Thus at each branch, every week a decision can be made: is the combination of the 'new' stuff good enough already to *pull* (!!) it in together?or do we --- for the combination! --- have to stick with what we had so far, the last known good version?
There is no way to know if you can pull things in together because staging branches do not get cross built against each other. In the figure above everything is nicely spaced, but that probably does not reflect the real world. If libs and the desktops are ready at he same time one can still not merge them into factory at the same time because they have not built against each other, they have built against "current" factory. Thus, one would have to send libs for the merge to the reference branch and rebuild and retest the desktops. Therefore, all the build and testing effort of the previous desktop staging branch is out the window and useless. To eliminate the waste in testing and build one has to wait until the reference branch is "frozen" for the merge window of a particular staging branch. Then build the staging branch, then test. Especially the testing is difficult when we talk about the DEs. I will postulate the following technical requirement: """ The only way to protect against adverse interaction is to build and test a staging tree against a frozen reference tree. """ In our case the reference tree would be factory. The technical requirement for staging work to catch adverse interaction is therefore pretty simple. But the technical requirement creates a people problem ;) . People hate the waterfall and hurry up and wait stuff. Therefore, what tends to happen is that multiple staging branches get merged into the reference branch based on heuristic historical data of "no adverse interaction when merging a given set of branches in the past". This data has a number of problems: - past behavior does not guarantee future performance if perl-bootloader or kiwi depend on a new leaf package the heuristic data of those staging trees is useless as a new set of interactions is created - the heuristic knowledge is intrinsic to the chaperone of the reference branch (granted, this is not necessarily much different than it is today, but we are looking for improvement and not "the same") - the bus factor remains 1, i.e. the chaperone of the reference branch
btw, 'remote' breaks of the last known good source version, because of some, say, toolchain upgrade, clearly indicate said root cause, the toolchain upgrade, needs some love, too. Integration Manager, set priorities... what do you want in this week's Factory? maybe the new toolchain will not be there yet...

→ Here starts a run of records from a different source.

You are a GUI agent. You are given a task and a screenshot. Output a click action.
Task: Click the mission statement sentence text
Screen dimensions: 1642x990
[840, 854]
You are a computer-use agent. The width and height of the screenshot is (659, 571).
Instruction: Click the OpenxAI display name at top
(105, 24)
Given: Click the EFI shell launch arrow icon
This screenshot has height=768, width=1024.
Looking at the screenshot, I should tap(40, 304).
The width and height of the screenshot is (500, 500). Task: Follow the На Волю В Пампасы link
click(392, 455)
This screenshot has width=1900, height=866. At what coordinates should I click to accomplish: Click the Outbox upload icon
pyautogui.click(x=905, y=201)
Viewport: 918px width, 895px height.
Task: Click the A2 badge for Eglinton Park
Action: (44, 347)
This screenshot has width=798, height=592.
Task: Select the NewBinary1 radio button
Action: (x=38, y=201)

A GNOME release that needs a new NM or bluetooth may need a number of cycles to get to a shape where it can be merged with KDE.
This will also lead to races. For example a new gcc might race a desktop integration, i.e. the new gcc works with the last known good version of the desktops. Then the new desktop integration will need to do their homework and pull in the new gcc, and until then, the new gcc will just build the last known good desktop.
Also a new GNOME will have at least to ensure integration issues are resolved with the current stable KDE (last known good), and hopefully the KDE guys are good citicens and are willing to spend the time to make sure this works. They will. They need the GNOME guys to do the same a few weeks later...
Sometimes for several weeks the integration master needs to pull some old versions (the last known good combination), just because the new combination is not ready yet.
Now how can small leaf package updates skip such a major barrier? e.g. a new gimp?
At each junktion it is clear what needs to be tested. If the new leaf gtk+ application, gimp, can also be integrated with the 'last known good version', the one that is still in Factory, then it can be integrated into that and then thus moves on, ahead of the rest of GNOME, at the next cycle.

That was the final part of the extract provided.